History of Education
My dissertation examines how promoters of secular education in the Mexican Rural School project reflected, debated, and problematized Catholicism as a fundamental influence shaping the lives of peasants and Indigenous peoples. After the 1910 Revolution, the Education Ministry believed that the Rural School could integrate the populations that, according to its top officials, had been excluded from the realm of "culture" in an environment defined by isolation and religious superstition. I focus on how secularization became a discourse that emerged through the detailed observation, theorization, and objectivization of indigenous catholicism as an obstacle to educational progress. Through archival research, the project analyzes how scientific and humanistic disciplines in the early 20th Century defined and discussed the effects of Catholicism, local religion, and superstition in shaping peasant subjectivity. I take the cases of historians who reconstructed early colonial missionaries as exemplar figures of an integrationist Catholic educational philosophy to emulate; educational comparativists that thought of Catholicism as a defining feature of Mexican educational potential though its differences with other world religions; psychologists theorizing superstition as a mental state imprinted in peasants by the slowness of the rural environment; and finally, ethnomusicologists and arts educators that abstracted the religious aspects of rural life from a secularized notion of peasant culture to incorporate in the national curriculum. This studies primary contribution is showing how an essentialist notion of secularization can function as a means of othering, through its articulation with categories of race, class, or ability.

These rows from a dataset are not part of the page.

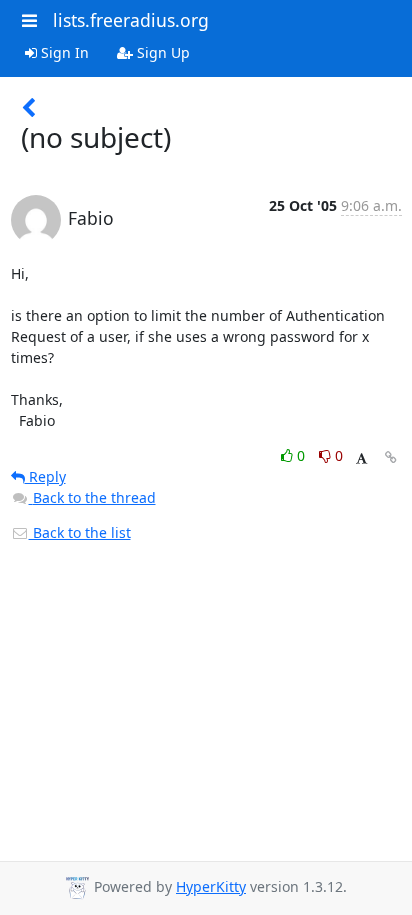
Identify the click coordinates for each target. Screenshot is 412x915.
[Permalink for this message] (391, 457)
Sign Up (161, 52)
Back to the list (80, 532)
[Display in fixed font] (361, 458)
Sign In (63, 52)
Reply (45, 476)
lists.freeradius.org (131, 20)
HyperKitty (211, 886)
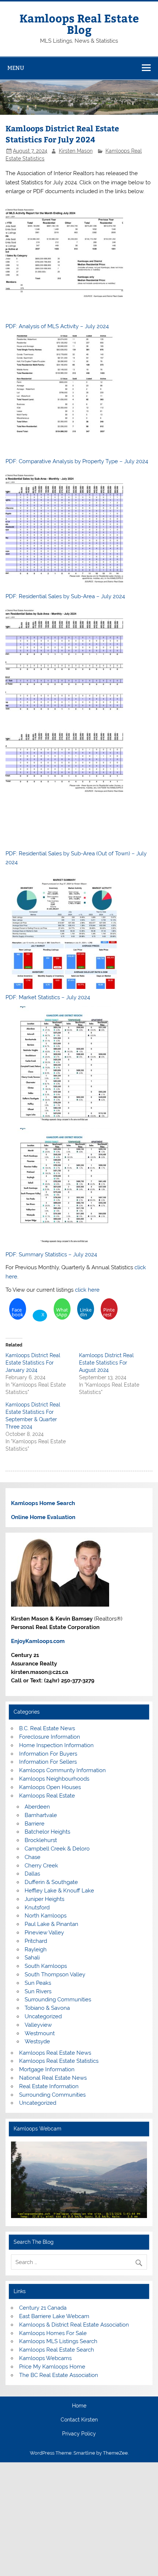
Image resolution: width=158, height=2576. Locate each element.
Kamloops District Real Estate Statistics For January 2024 (33, 1362)
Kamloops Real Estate (47, 1795)
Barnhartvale (41, 1815)
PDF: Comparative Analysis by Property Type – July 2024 (77, 461)
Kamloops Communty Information (62, 1770)
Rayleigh (36, 1949)
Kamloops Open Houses (50, 1787)
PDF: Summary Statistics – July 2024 (51, 1254)
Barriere (34, 1823)
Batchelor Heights (47, 1831)
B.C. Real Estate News (47, 1728)
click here (87, 1290)
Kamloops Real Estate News (55, 2053)
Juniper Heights (44, 1899)
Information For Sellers (48, 1762)
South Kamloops (46, 1966)
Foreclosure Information (49, 1737)
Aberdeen (37, 1806)
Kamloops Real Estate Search (56, 2349)
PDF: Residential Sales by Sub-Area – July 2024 (65, 596)
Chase (32, 1857)
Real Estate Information (49, 2086)
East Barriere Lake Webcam (54, 2316)
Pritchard (36, 1941)
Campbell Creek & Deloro (57, 1848)
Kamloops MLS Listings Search (58, 2341)
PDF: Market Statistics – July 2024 (48, 997)
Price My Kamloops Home (52, 2366)
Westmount (40, 2033)
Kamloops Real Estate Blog (79, 23)
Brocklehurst (41, 1840)
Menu (15, 67)
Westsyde (37, 2041)
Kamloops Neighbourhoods (54, 1778)
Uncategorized (43, 2016)
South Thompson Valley (55, 1974)
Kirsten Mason (76, 151)
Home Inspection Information (56, 1745)
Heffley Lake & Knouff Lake (59, 1890)
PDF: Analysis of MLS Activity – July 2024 (57, 326)
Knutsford (37, 1907)
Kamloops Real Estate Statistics (58, 2061)
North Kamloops (46, 1915)
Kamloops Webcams (45, 2358)
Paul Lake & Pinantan (51, 1924)
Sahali (32, 1957)
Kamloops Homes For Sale (53, 2333)
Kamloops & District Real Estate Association (74, 2324)
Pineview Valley (44, 1932)
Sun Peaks (38, 1983)
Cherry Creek (41, 1865)
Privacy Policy (79, 2434)
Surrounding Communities (58, 1999)
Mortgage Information (47, 2069)
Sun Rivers (38, 1991)
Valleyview (38, 2025)
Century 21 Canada (43, 2307)
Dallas (32, 1873)
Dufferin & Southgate (51, 1882)
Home (79, 2406)
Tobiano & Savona (47, 2008)
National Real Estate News (53, 2078)
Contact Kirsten (79, 2420)
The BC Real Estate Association (58, 2375)
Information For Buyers (48, 1753)
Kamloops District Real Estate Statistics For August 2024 (106, 1362)
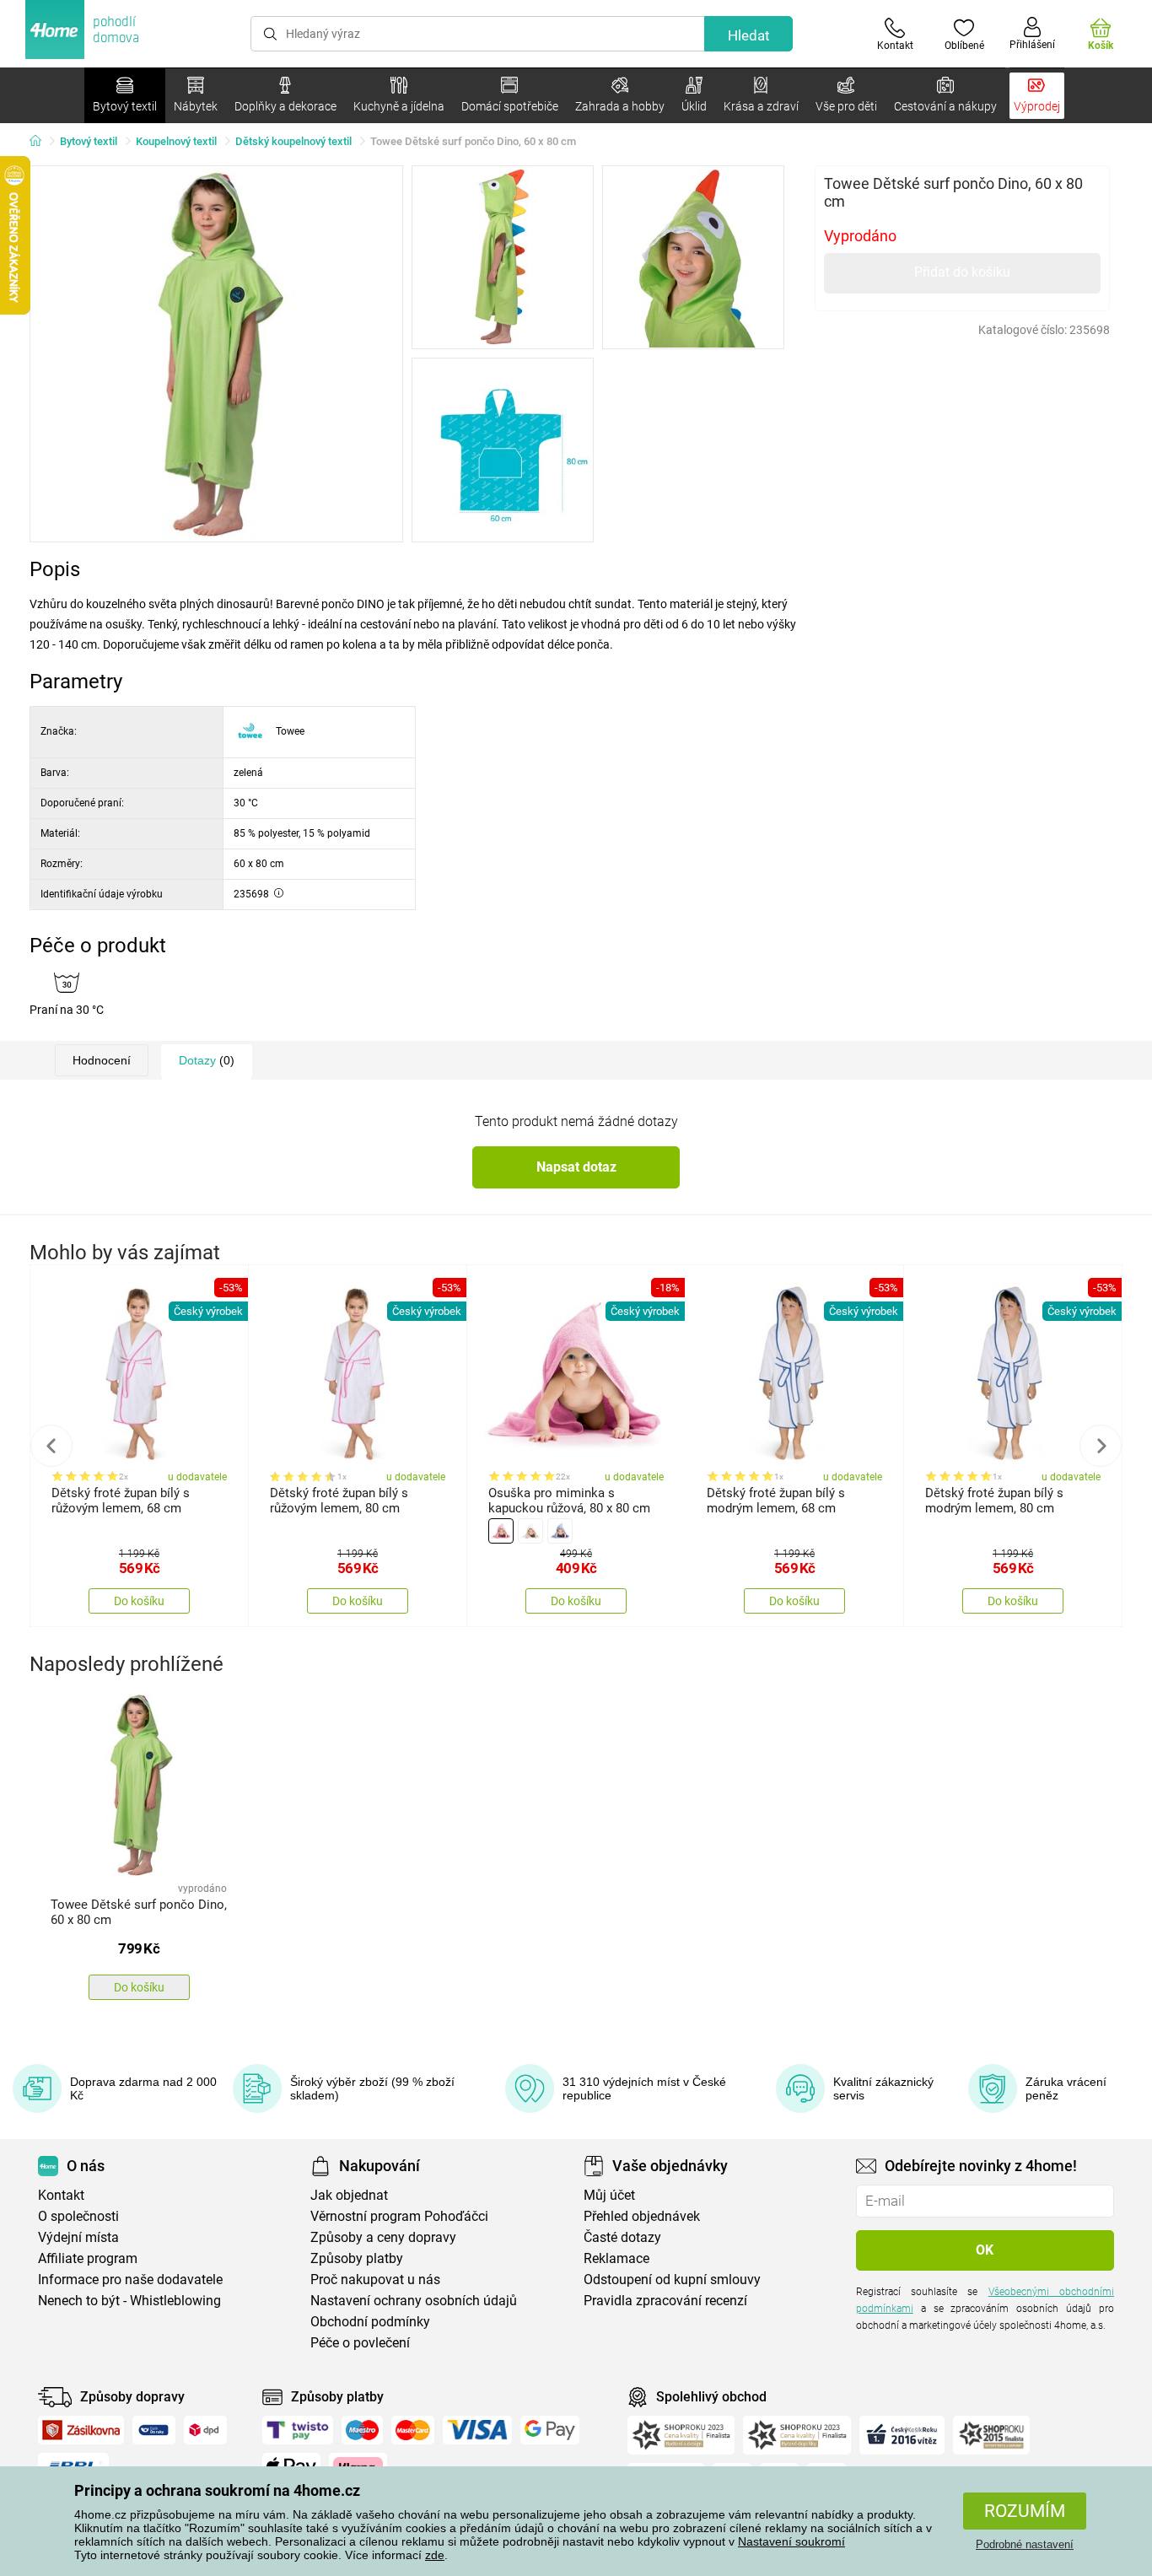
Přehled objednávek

About Marino Miranda Noriega
Marino Miranda Noriega is a PhD Candidate in Curriculum and Instruction at the University of Wisconsin-Madison with a minor in History. Drawing from historical methods, his research examines how educational reform creates populations and subjects in-need of education, focusing on the first half of the 20th century in Mexico. A central theme in this research is to examine how social scientific and psychological discourses utilize technologies such as censuses, archives, maps, or tests to create objects of educational interventions, following the historical emergence of issues like illiteracy, secular education, and rural underdevelopment. His doctoral project analyzes how the drive for a secular education in Revolutionary Mexico objectivized Catholicism as both a source of Western reason and universality and, simultaneously, as a colonial remnant antithetical to the establishment of modern schooling. His research is published in Peadagogica Historica and Written Communication, and his public scholarship has been featured in magazines such as Nexos and Revista Común. Before joining the University of Wisconsin-Madison, he worked at the Institute for Social Research at the National Autonomous University of Mexico (UNAM) as a researcher in the online encyclopedia conceptos.sociales.unam.mx. He holds a Master's degree in Education Research from the Centro de Investigación y Estudios Avanzados (Cinvestav) and a Bachelor's degree in Sociology from UNAM. Outside academia, Marino has been involved in collective projects that promote Son Jarocho music from his home state of Veracruz in Wisconsin and Texas.